Trainer’s Tailgating Corner
We hope everyone’s week off from the Blue Lot proved to be successful. Your endurance (drinking endurance, of course) will be put to the test on Thursday night! As being proud Moutaineers, we think that it is only fit that our signature move should be the Mountain Climber. This will be a nice warm-up to improve blood flow through the liver – yet another way to enhance your drinking endurance.
None of us can possibly forget the ultimate 80’s dance move called “The Running Man,” but the year 2009 shall be the year of “The Drinking Man.” For this exercise, a full beer is required! Stand with your feet shoulder width apart with your beer in your right hand. As you raise your left knee like you are marching, turn your torso to the left. Then, take a drink. As you return to starting position, switch your beer to your left hand. Repeat to the right. This will not only engage core muscles to aid in alcohol digestion, but also improve skills needed to pass a field sobriety balance test! [Editor’s note: We do expect everyone to break out “The Running Man” after “The Drinking Man”!!]

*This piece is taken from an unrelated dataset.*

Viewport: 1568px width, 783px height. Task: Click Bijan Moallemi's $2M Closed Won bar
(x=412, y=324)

Finally, some of us may have to go to work in the morning. Rehydration is the key! After extensive research, we were able to find a scientific study performed at Granada University proving the beer is a superior choice for hydration. The beer had a slightly better effect on hydrating people than water. The carbonation helped quench thirst, while the glucose in the beer would help retain liquid in the body to rehydrate the body quicker. It only seems like a natural conclusion that we should all skip the water and crack open a long neck on Friday morning.

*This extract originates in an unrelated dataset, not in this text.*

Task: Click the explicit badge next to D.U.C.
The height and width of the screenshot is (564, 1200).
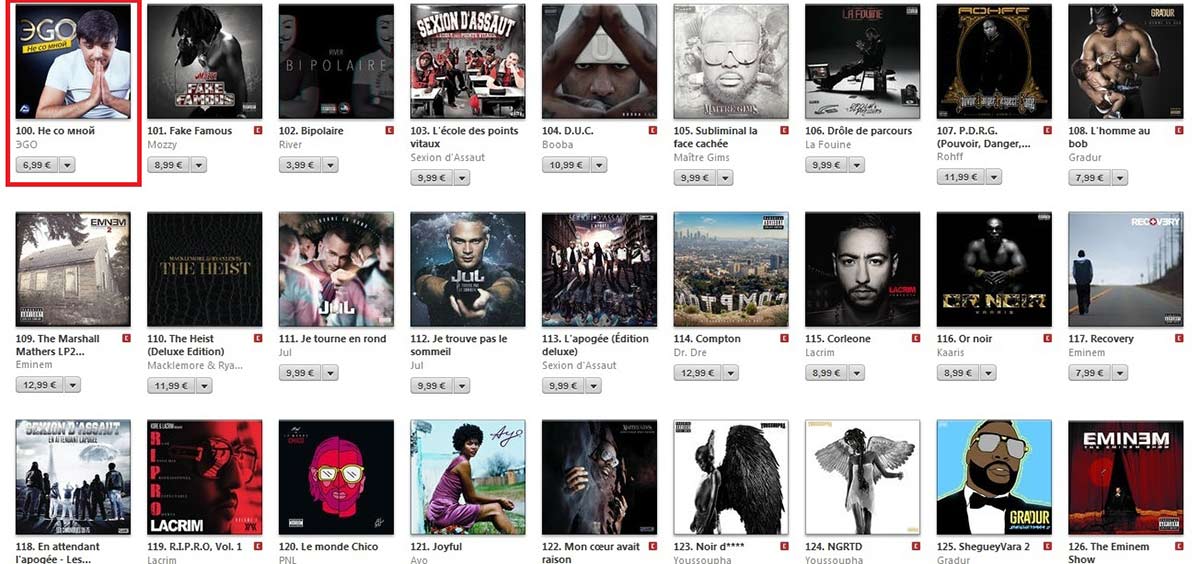Action: pos(653,130)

One personal side note: Due to Nikki “Stretching Ain’t Easy” Sabatina’s amazing Photo Shop skills, she was able to change the date of an old wedding invitation to get excused from mandatory medical school lectures on Friday. As long as she doesn’t get called into the dean’s office between now and Thursday, she will be making a guest appearance! Mountaineer football, drinking, and Blue Lot calisthenics takes priority over medical school! See you then!
Has anyone else given thought to getting a personalized fat head? Man it would be cocky to get a fat head of yourself, but how cool would that be??? I think a picture of me in Mutts, Dublin, or maybe a controversial pose at a tailgate would be my selection. Either that or Frank Beamer punching Vince Wilfork in the head with a burning couch in the back ground, that was pretty funny . . . or any drunken picture of my former Intern; everyone who knows who I am talking about is currently laughing, sorry Mark but you are a funny F*@&.
* I have been asked to pass on a couple tidbits: http://www.youtube.com/watch?v=irUyj0FcrA8. There has been a movement to revive this old Mountaineer chant. Please review and pass on.
* A gold rush has also been requested for Thursday's Colorado game. Please come supporting your Mountaineers in your favorite Gold Bob Huggins suit.
Now that y’all are more intelligified by reading my rambles, I hope you take these EFA lessons and find a way to apply them in your own lives. Try throwing a buckeye through an Ohio State fan’s window, or when you get bored of ESPN’s prediction that a Tebow-less world will kill us all, try reading this fabulous website TeamMVPTailgatesHere. I will be driving across the country next week, which may result in a shortened email (not like this Michener novel), but I will try to apply my own morals to my life as well. I plan on stopping in South Bend on my way back from Oregon and mooning Touchdown Jesus (if you are offended by that, lets realize that it is a capitalistic mockery, not a relic). Anyway, let’s let Tim Tebow puking on the sidelines remind us all that life is short, live it, tailgate it, and talk a little smack along the way.